Auch im Rennen ging es für die McLaren nicht nach vorne. Die Pace des Autos ließ keinen Angriff zu. "Es war eines dieser Rennen, in denen ich phasenweise einfach nur dranbleiben konnte. Es gab einige DRS-Züge und ich konnte nur gerade so dabeibleiben. Mir sind zwei Überholmanöver in der letzten Schikane gelungen, aber das war gegen Autos auf alten Reifen", berichtete Daniel Ricciardo über seinen Arbeitstag.

Bremsen schonen, statt Schlussoffensive bei McLaren

Da das Safetycar das Feld zusammenschob, hätte es durchaus noch Gelegenheit für einen Angriff mit frischen Reifen gegeben. Doch bei beiden Piloten des Traditionsrennstalls blieb die Schlussoffensive aus. Daniel Ricciardo verlor sogar noch einen Platz an Lance Stroll im Aston Martin und blieb damit wie Norris Punktelos. Der Brite war nach seinem verkorksten Stopp hinter den Williams von Nicholas Latifi zurückgefallen: "Als ich hinter dem Williams festhing war es unmöglich zu überholen. Sie sind die Schnellsten auf der Geraden und wir sind vermutlich die Langsamsten. Wir konnten nichts machen."

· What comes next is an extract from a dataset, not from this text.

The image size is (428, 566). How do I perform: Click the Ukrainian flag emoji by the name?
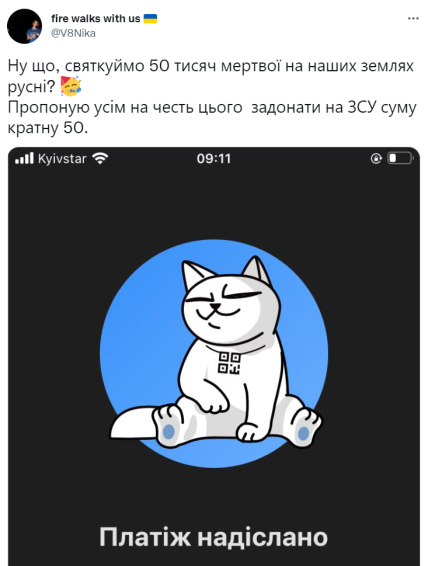tap(150, 18)
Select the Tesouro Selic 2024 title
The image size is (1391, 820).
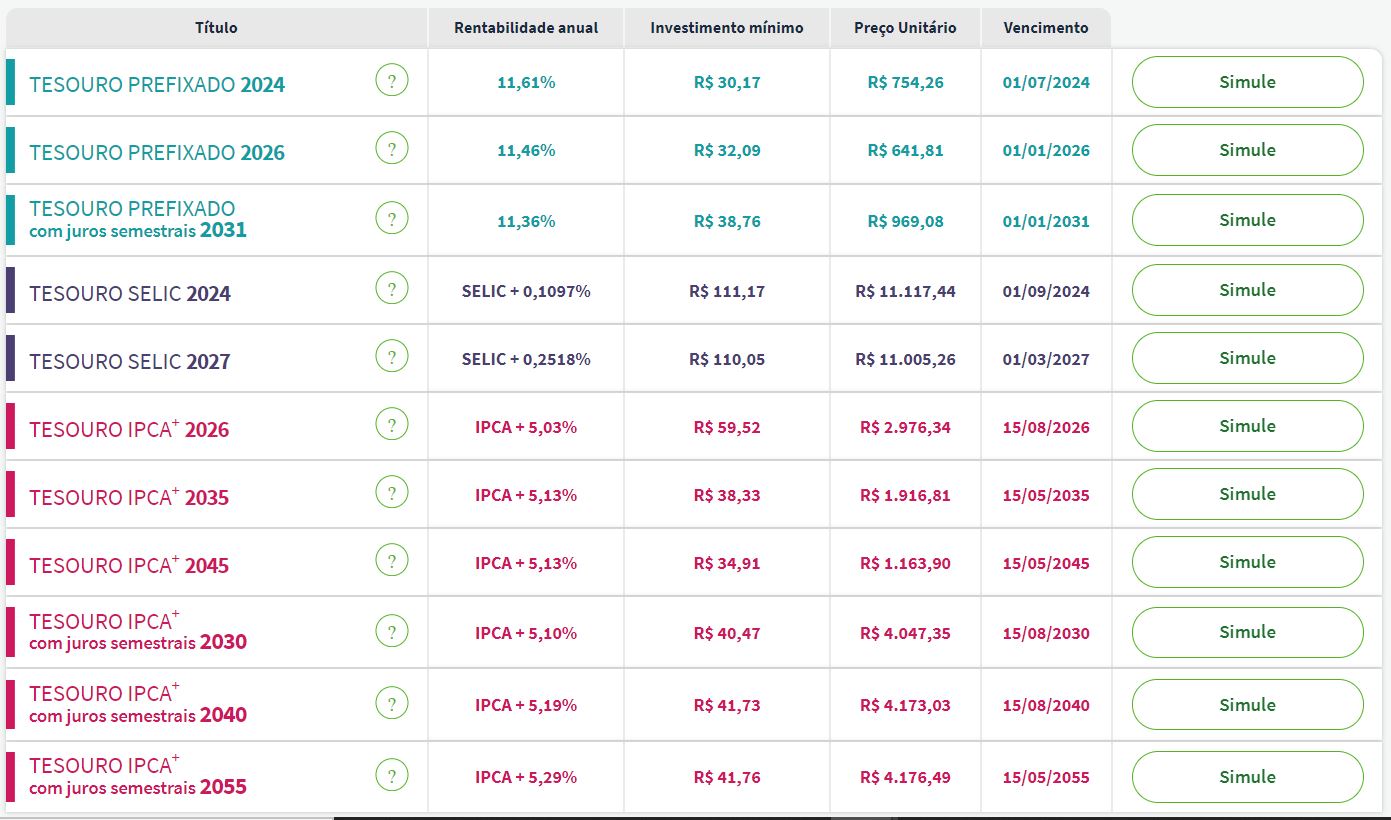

Andreas Seidl nahm auch Norris' australischen Teamkollegen, der nicht unter dem Boxenstopp-Debakel litt, in Schutz: "Am Ende des Rennens mussten wir an beiden Autos auf einige Parameter aufpassen, unter anderem auf die Bremsen. Daher war es für Daniel nicht möglich die Pace zu erhöhen und anzugreifen." Knappe zwei Wochen hat McLaren nun Zeit sich auf das Heimspiel in Silverstone vorzubereiten, um eine erneute Nullnummer zu verhindern.